Стол, покрытый сукном и с графином посередине | страница 34
Проверять и исправлять чужую жизнь, лепить ее, созидать — да, да, созидать всякую чужую жизнь, корректируя ее!.. Честный дядя хотел, чтобы все вокруг были честными. Ведь если ты видишь возможность исправить чью-то жизнь, кажется вполне естественным, если ты вмешаешься. Люди обязаны вмешиваться. (Но если вмешиваются в твою жизнь — это ужасно. Вот и мудрость. И уже с демократической одержимостью.)
В тот же день попался хитрован-сибиряк, окал, акал, никак не могли за столом к нему подступиться. Я был, видно, в тот день в ударе: заметил его уязвимое место, но пока молчал. (В гоне я не был ВОЛКОМ в охотку, страсти не было. Но я тоже входил в раж.) Ну никак не могли судившие сделать его виноватым (главное во всяком спросе) — время тянулось мучительно, спрашивали без толку, хотелось курить. В желудке уже подсасывало, и исключительно от томительности минут я вдруг его сомнительную слабинку приоткрыл — ткнул, и он прокололся. Солгать сразу он не сумел. «Погодите, погодите!..» — он хотел выкрутиться, солгать отступая, но ему уже не дали. В отысканную брешь ринулся злобный СОЦ-ЯР, а за ним все сразу, и снова, и уже вдохновенно задавали ему вопрос за вопросом, — уже терзали. Хитрован шмыгал носом, он не окал, не акал, говорил обычным растерянным московским говорком. (Вся алчность гона только тут и пришла. Отчетливо помню: я подумал, что проступок его — в общем пустяковина, житейский сор, муть: и что же его наказывать за сор и муть, когда хочется наказать за жизнь как таковую.)

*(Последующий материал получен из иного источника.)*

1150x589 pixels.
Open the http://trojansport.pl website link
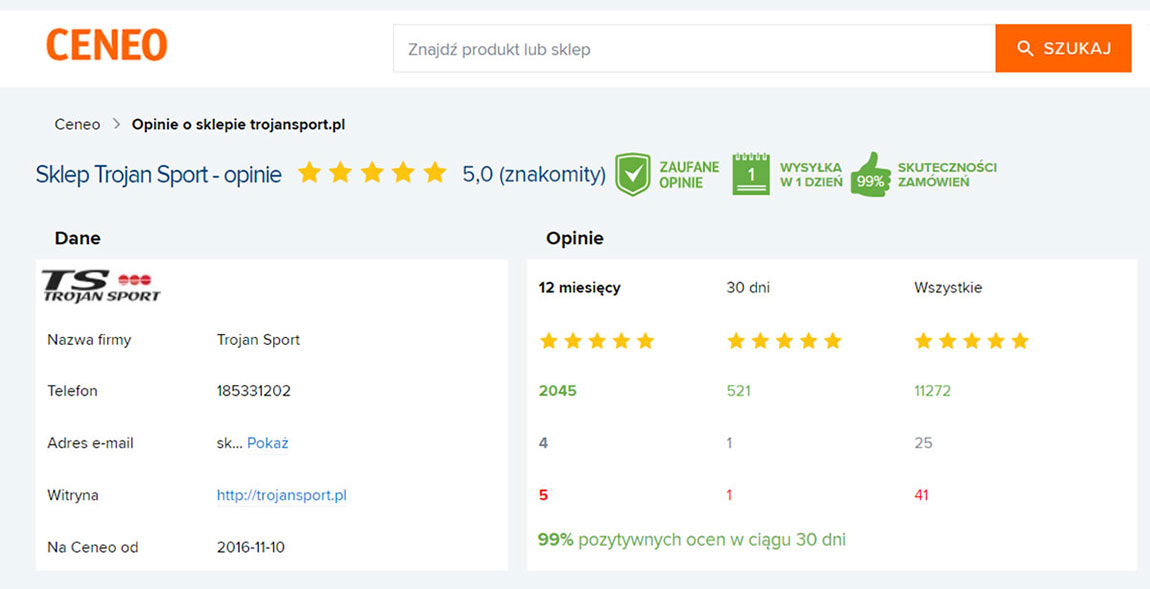click(282, 496)
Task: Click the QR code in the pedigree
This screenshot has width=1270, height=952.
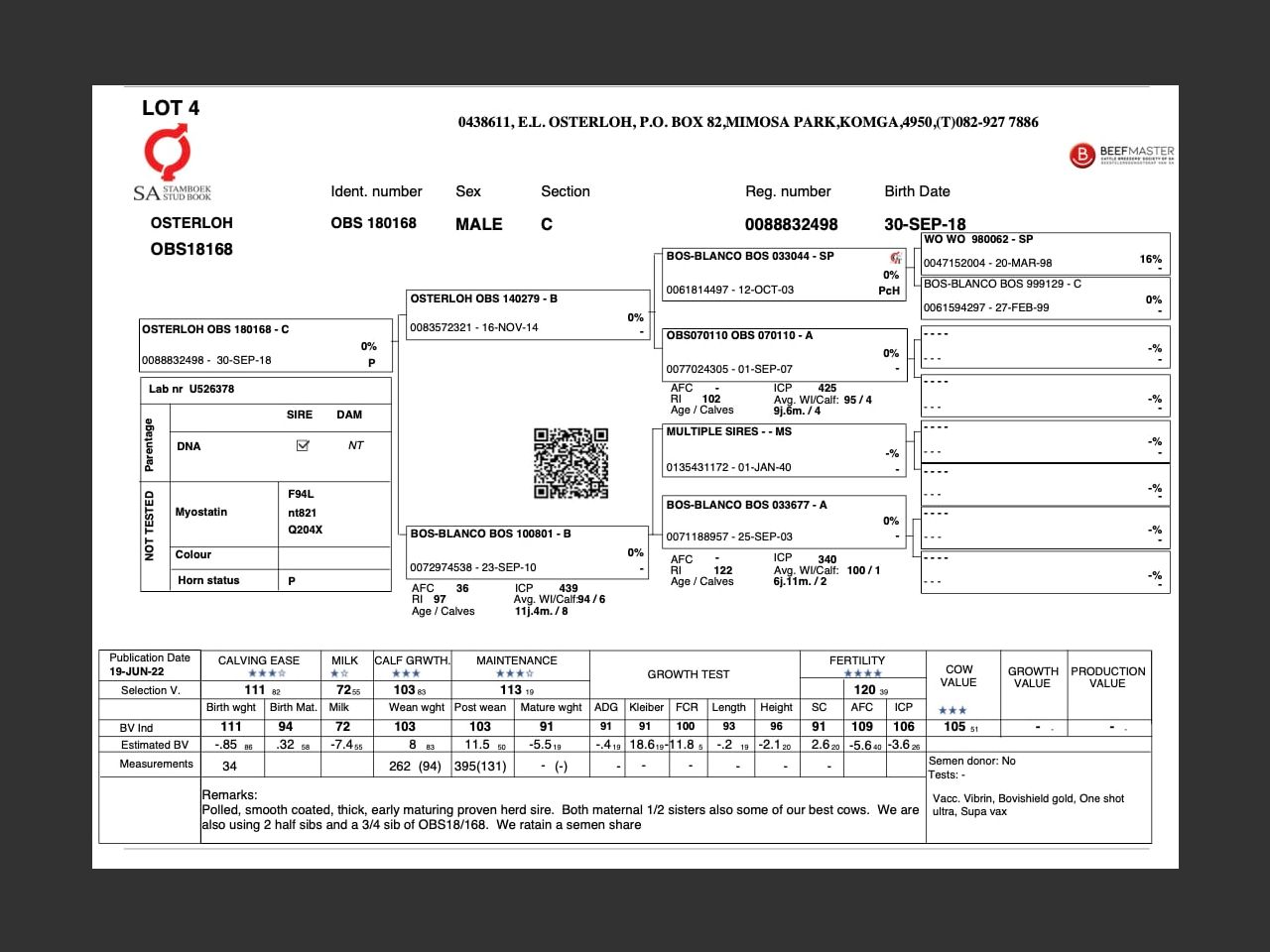Action: [571, 463]
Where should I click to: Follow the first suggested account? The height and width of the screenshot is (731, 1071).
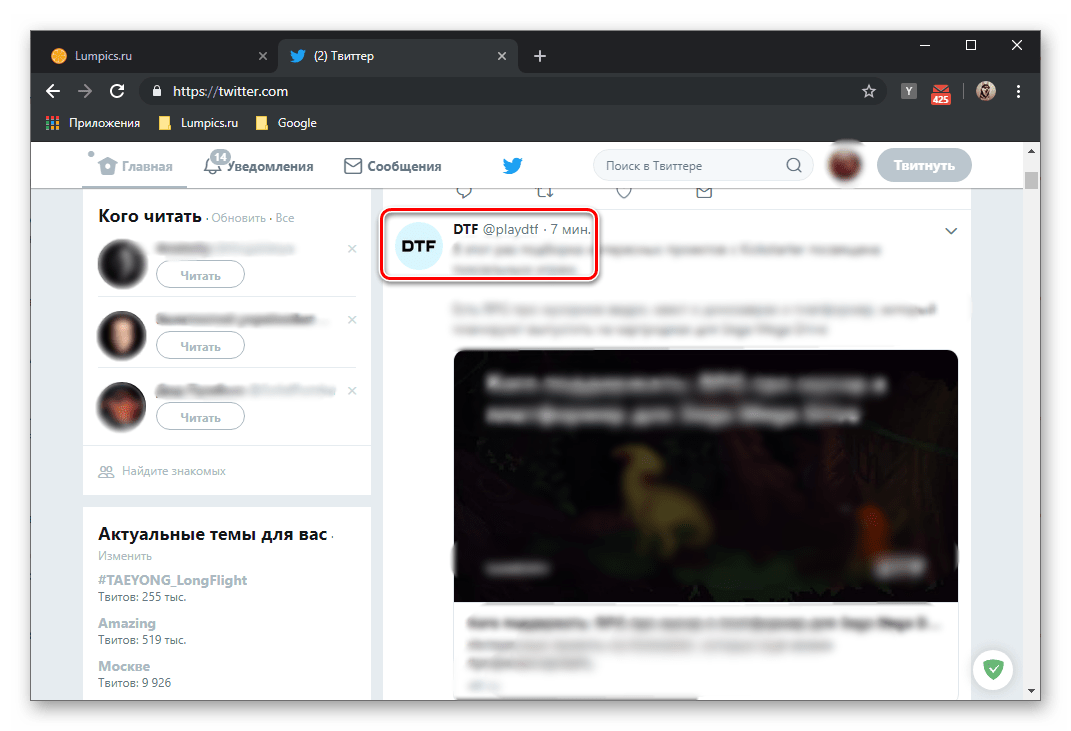(x=200, y=275)
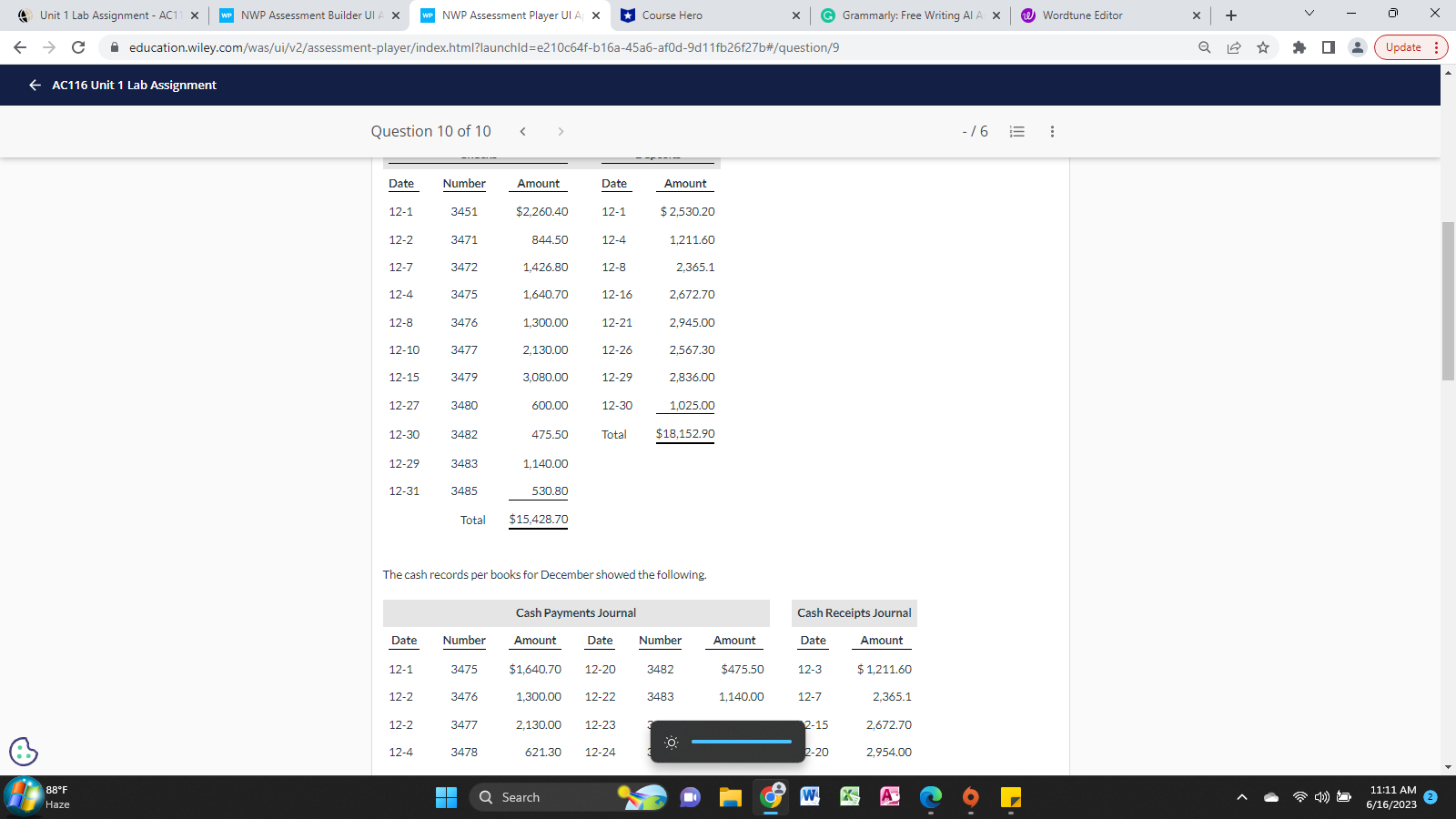Click the bookmark star in the address bar
Screen dimensions: 1456x819
[1263, 47]
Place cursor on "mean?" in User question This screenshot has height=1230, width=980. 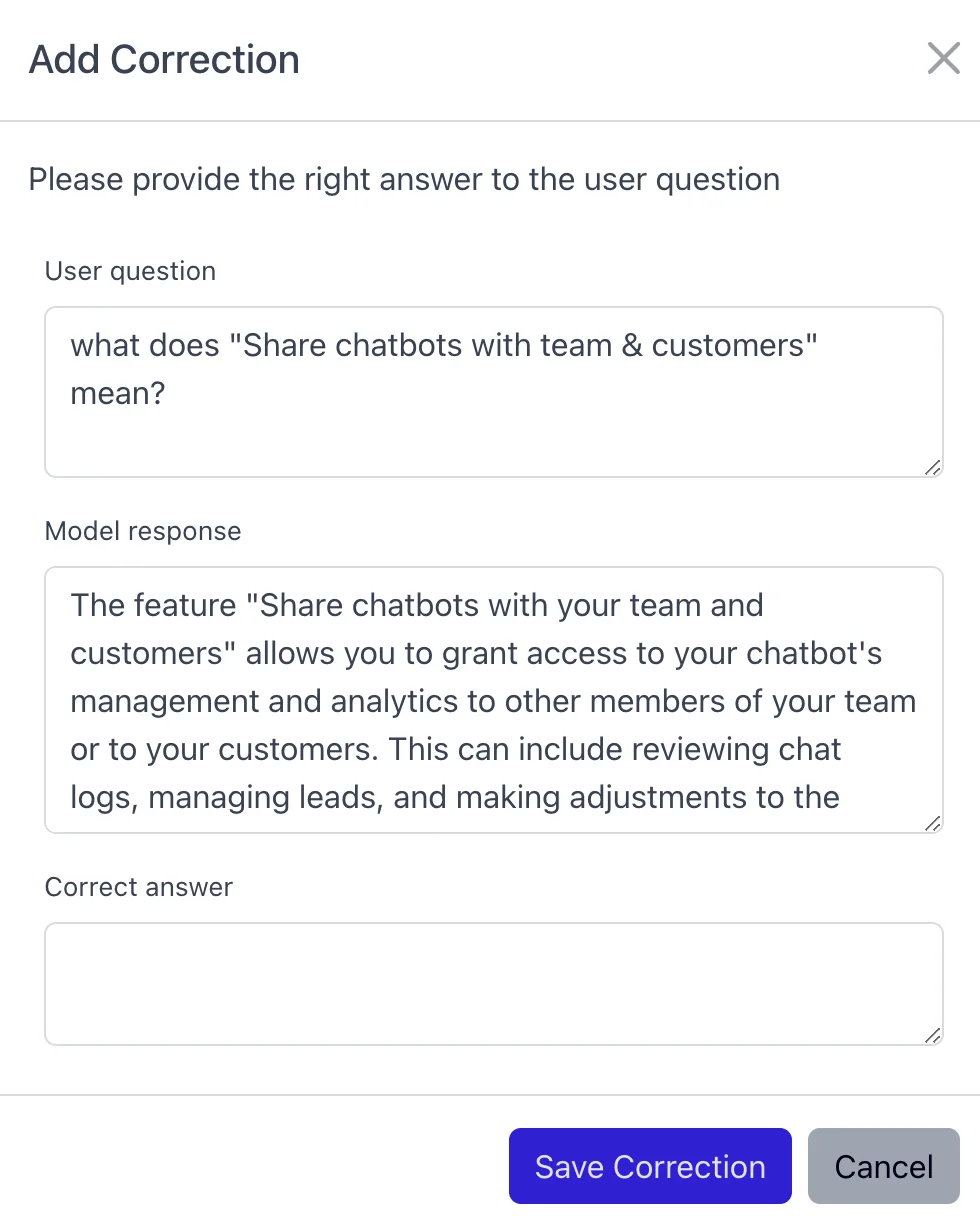(117, 393)
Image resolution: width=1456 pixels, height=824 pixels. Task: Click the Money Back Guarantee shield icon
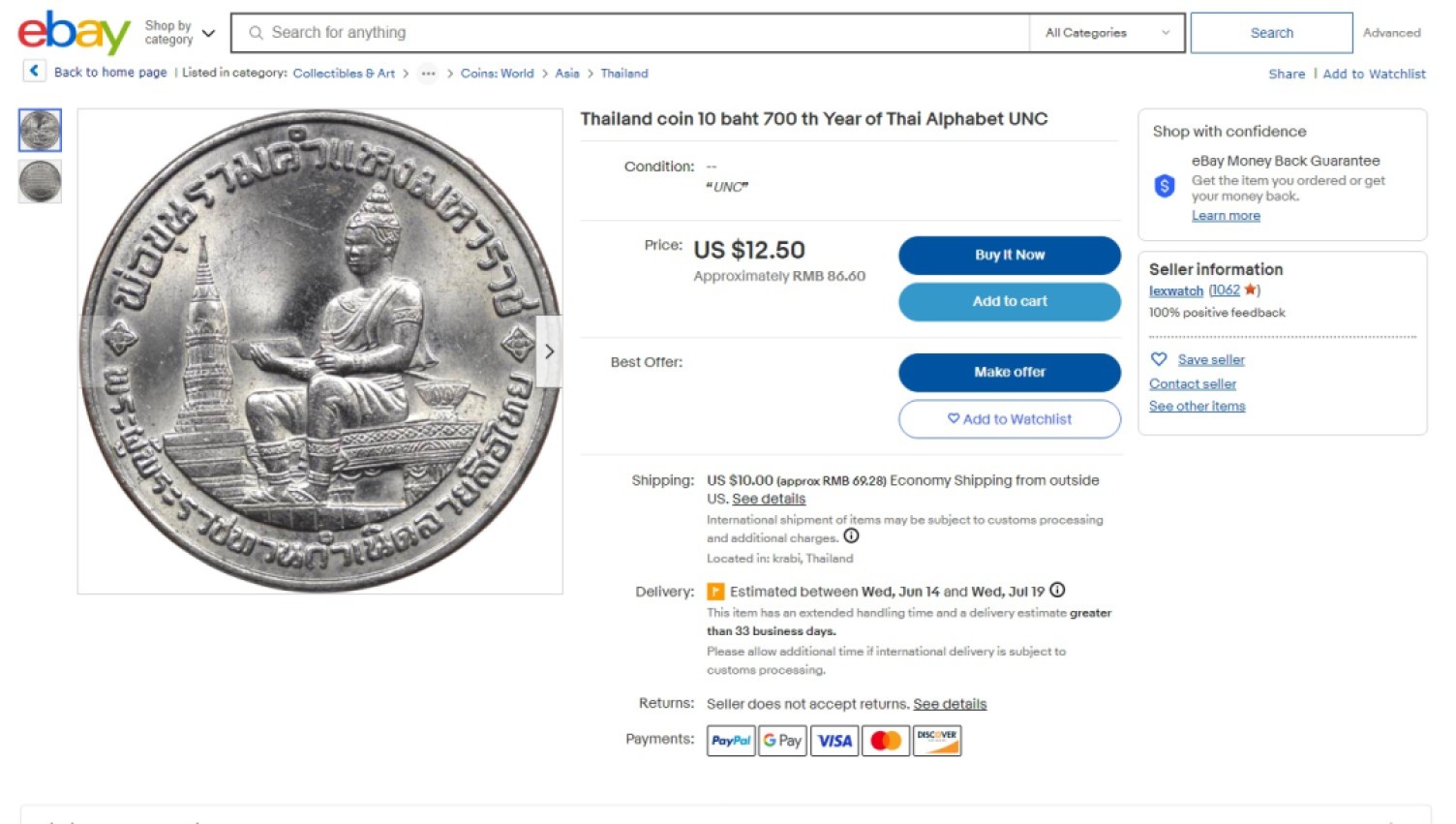point(1165,186)
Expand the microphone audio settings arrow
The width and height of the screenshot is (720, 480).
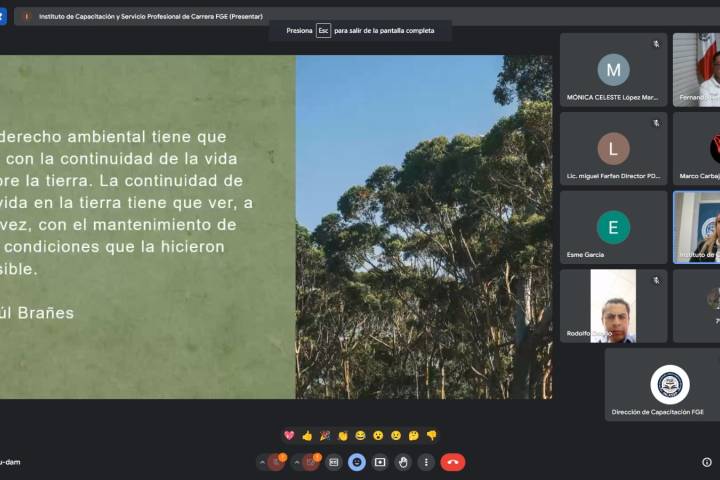[x=262, y=462]

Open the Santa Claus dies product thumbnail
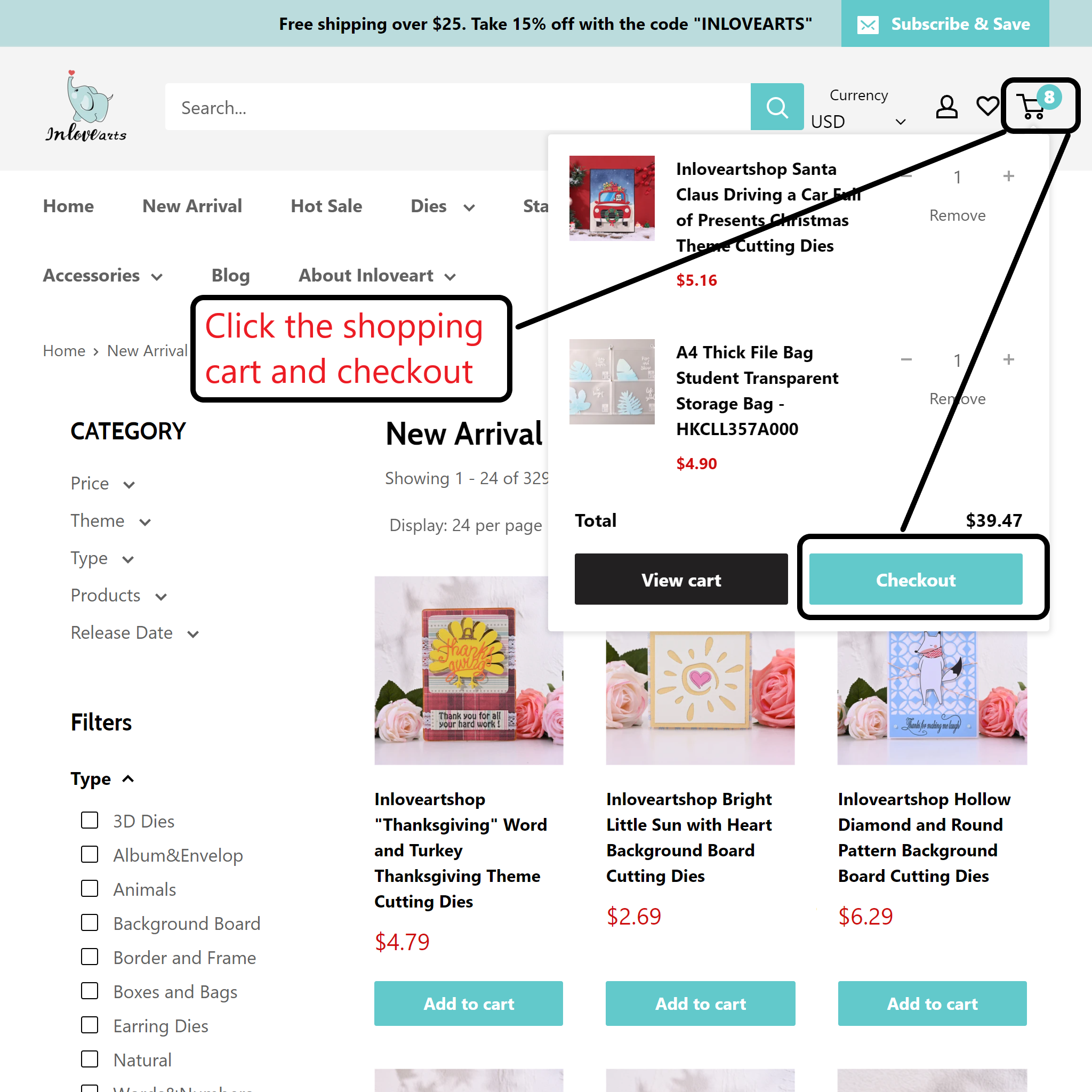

И был еще в тот день — следом — один человек, женщина; исходно жалкая, жалковатая, она плакала. Впрочем, почти каждая женщина плакала (и в этом крылась хитрость, которую мы все, конечно, знали). Давали воды. Приводили в чувство. В графине вода какое-то время чуть колыхалась, приковывая взгляд. Когда слезы просыхали и женщина могла отвечать, ее спрашивали — и только теперь спрос делал ее виновной, слезы становились неподдельными и истерика настоящей.